• [EXERCISE INPUT]:

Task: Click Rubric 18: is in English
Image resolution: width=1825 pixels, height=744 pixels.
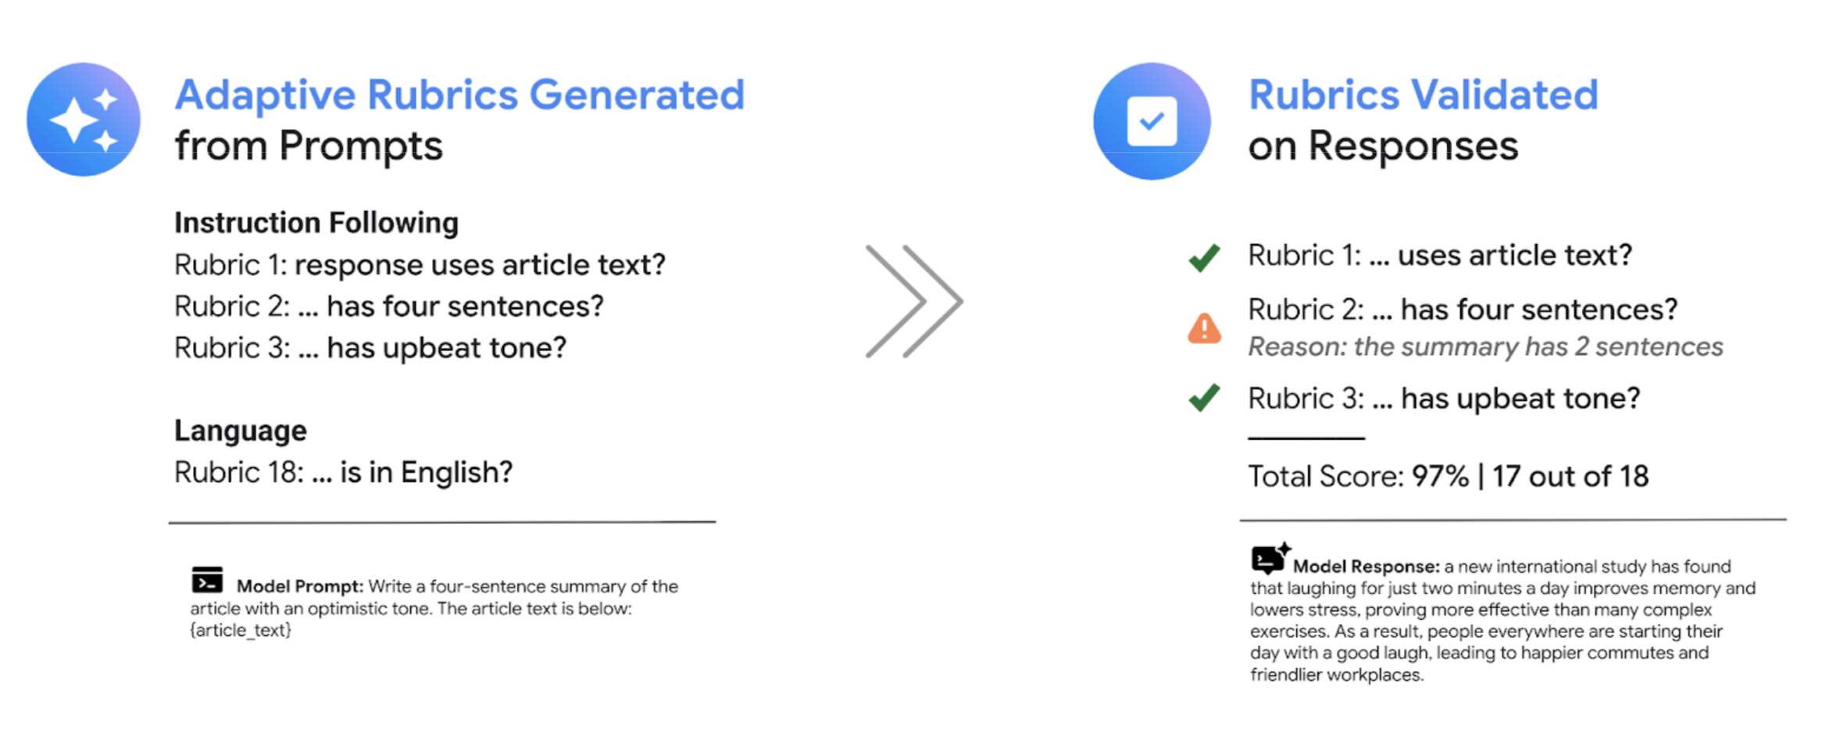Action: point(344,473)

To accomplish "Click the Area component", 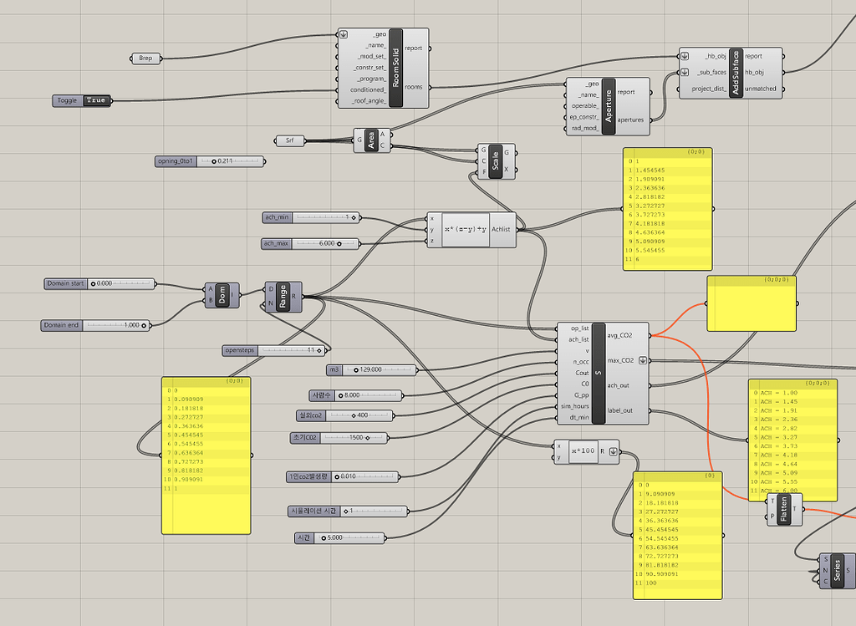I will (371, 140).
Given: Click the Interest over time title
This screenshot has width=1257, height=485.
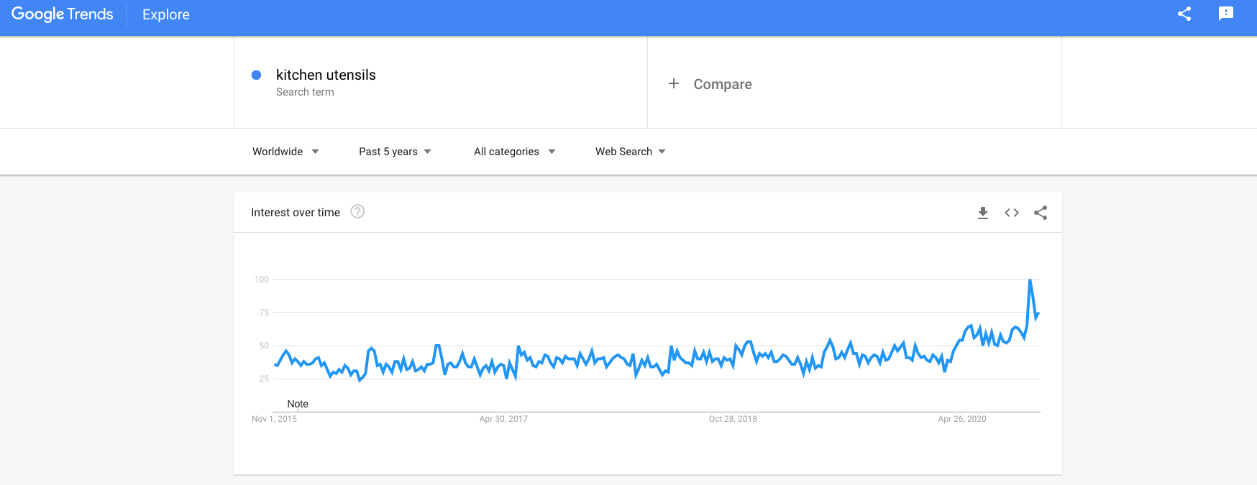Looking at the screenshot, I should [x=295, y=212].
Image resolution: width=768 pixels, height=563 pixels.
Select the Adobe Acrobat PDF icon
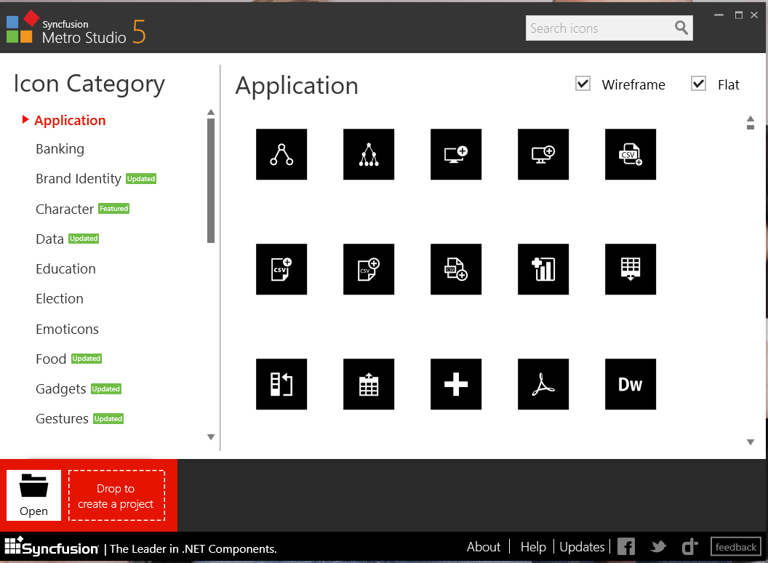click(x=543, y=384)
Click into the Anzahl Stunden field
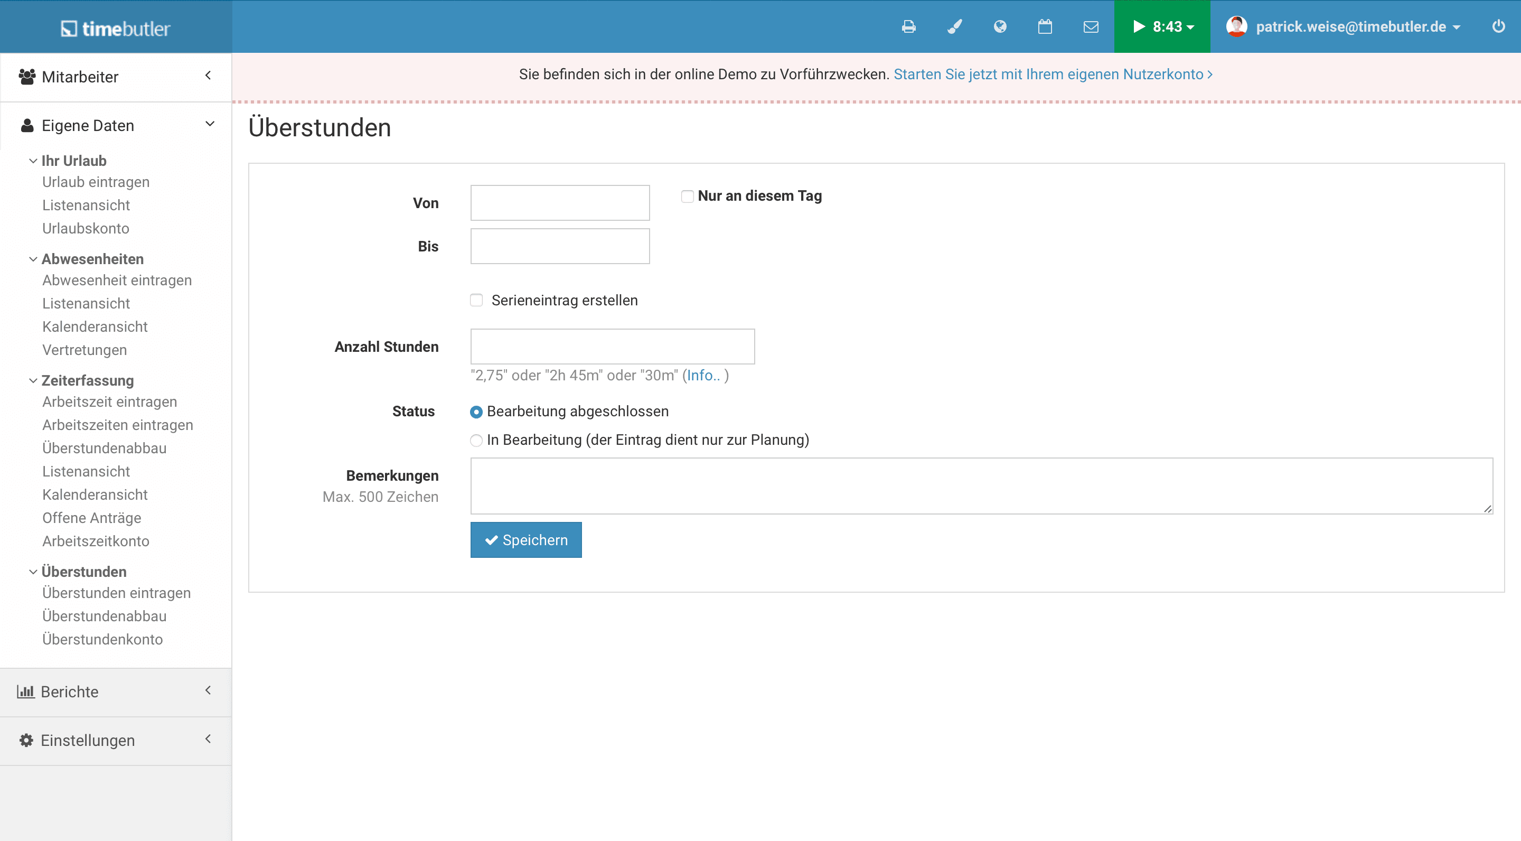The height and width of the screenshot is (841, 1521). click(x=612, y=347)
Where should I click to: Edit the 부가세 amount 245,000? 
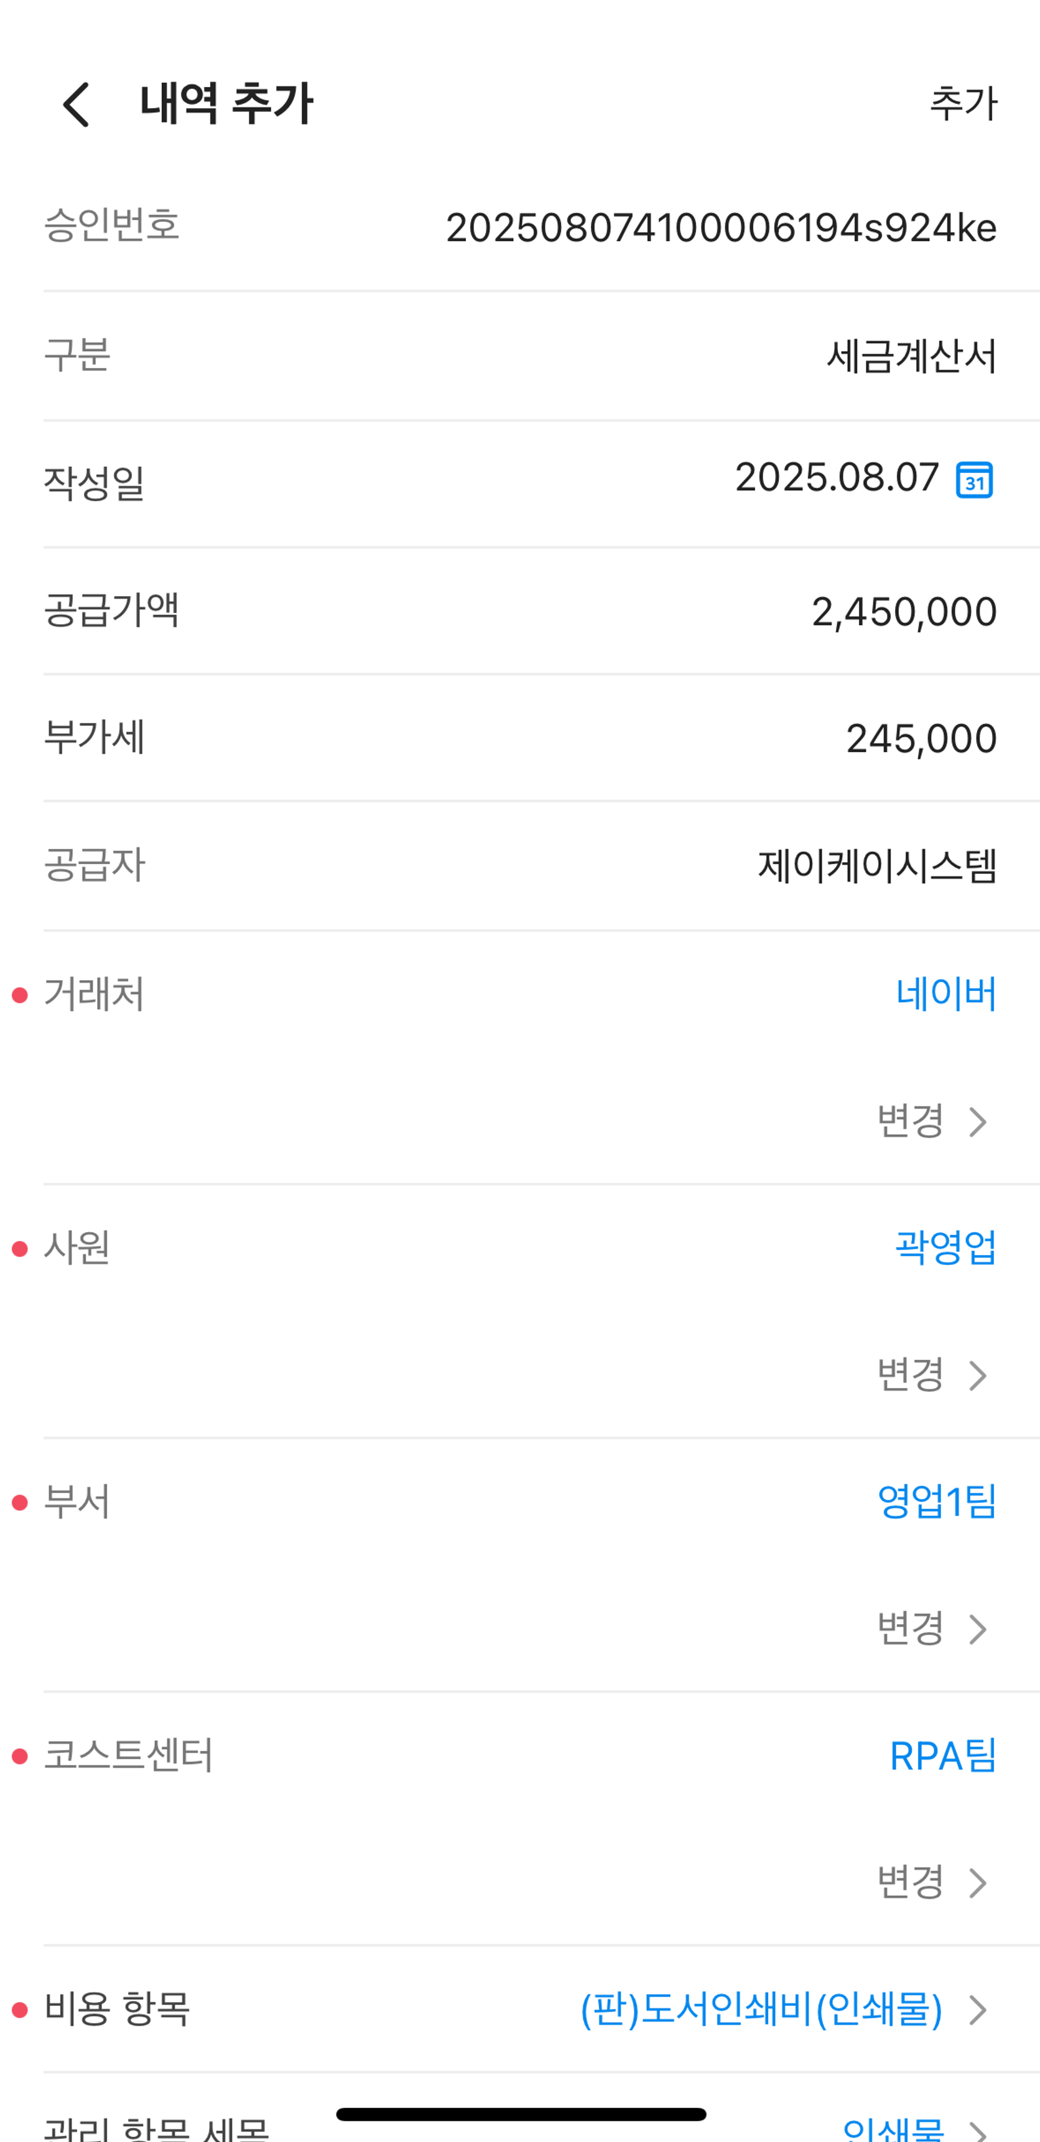point(921,738)
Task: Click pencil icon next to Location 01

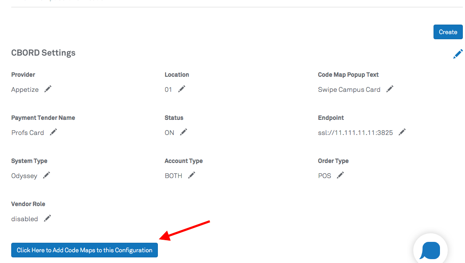Action: click(x=182, y=89)
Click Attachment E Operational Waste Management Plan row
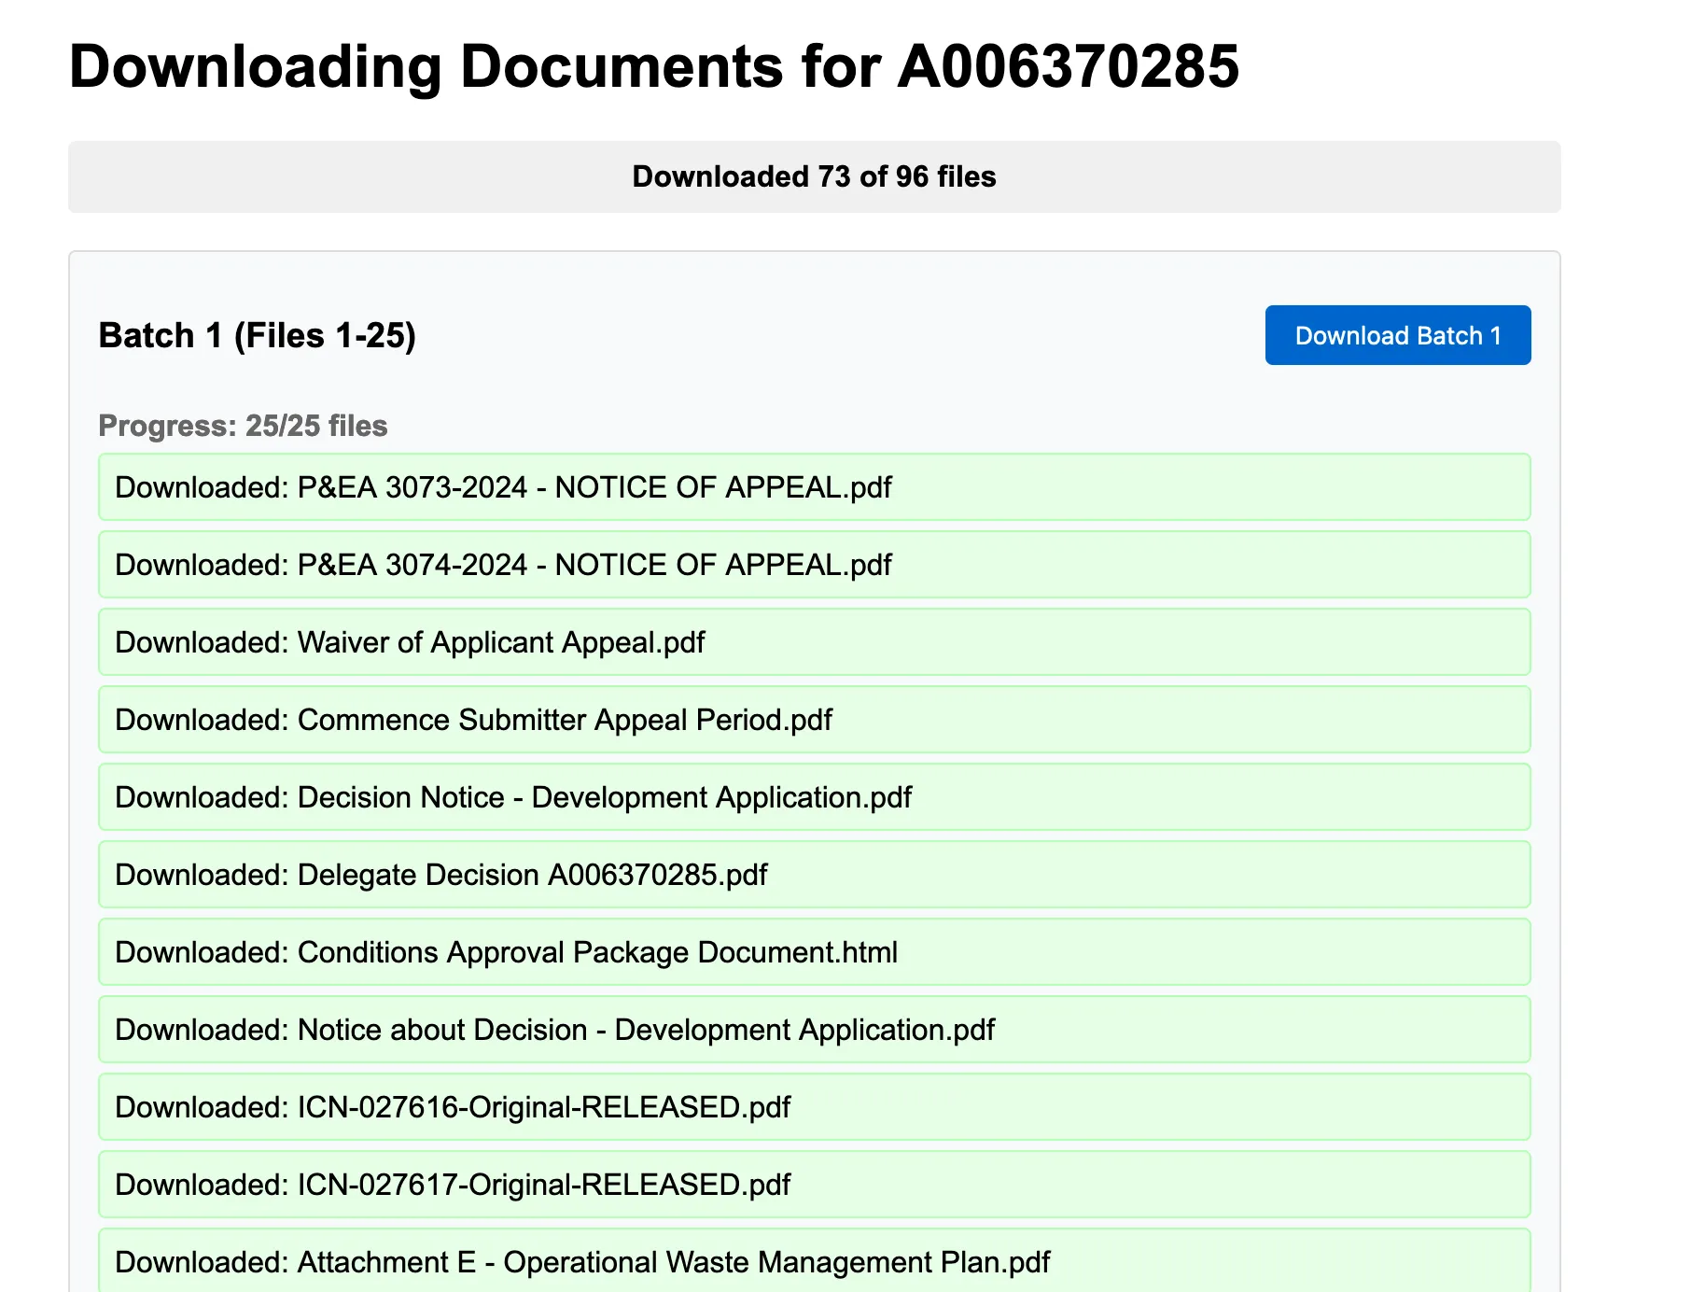The image size is (1691, 1292). tap(814, 1262)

• [TASK GOAL]: Copy out the material word for word, starting at the line that contains "Click Attachment E" and ending at the end of the material, and leave the pictures out.

• [SOLUTION]:
Click Attachment E Operational Waste Management Plan row
The image size is (1691, 1292). tap(814, 1262)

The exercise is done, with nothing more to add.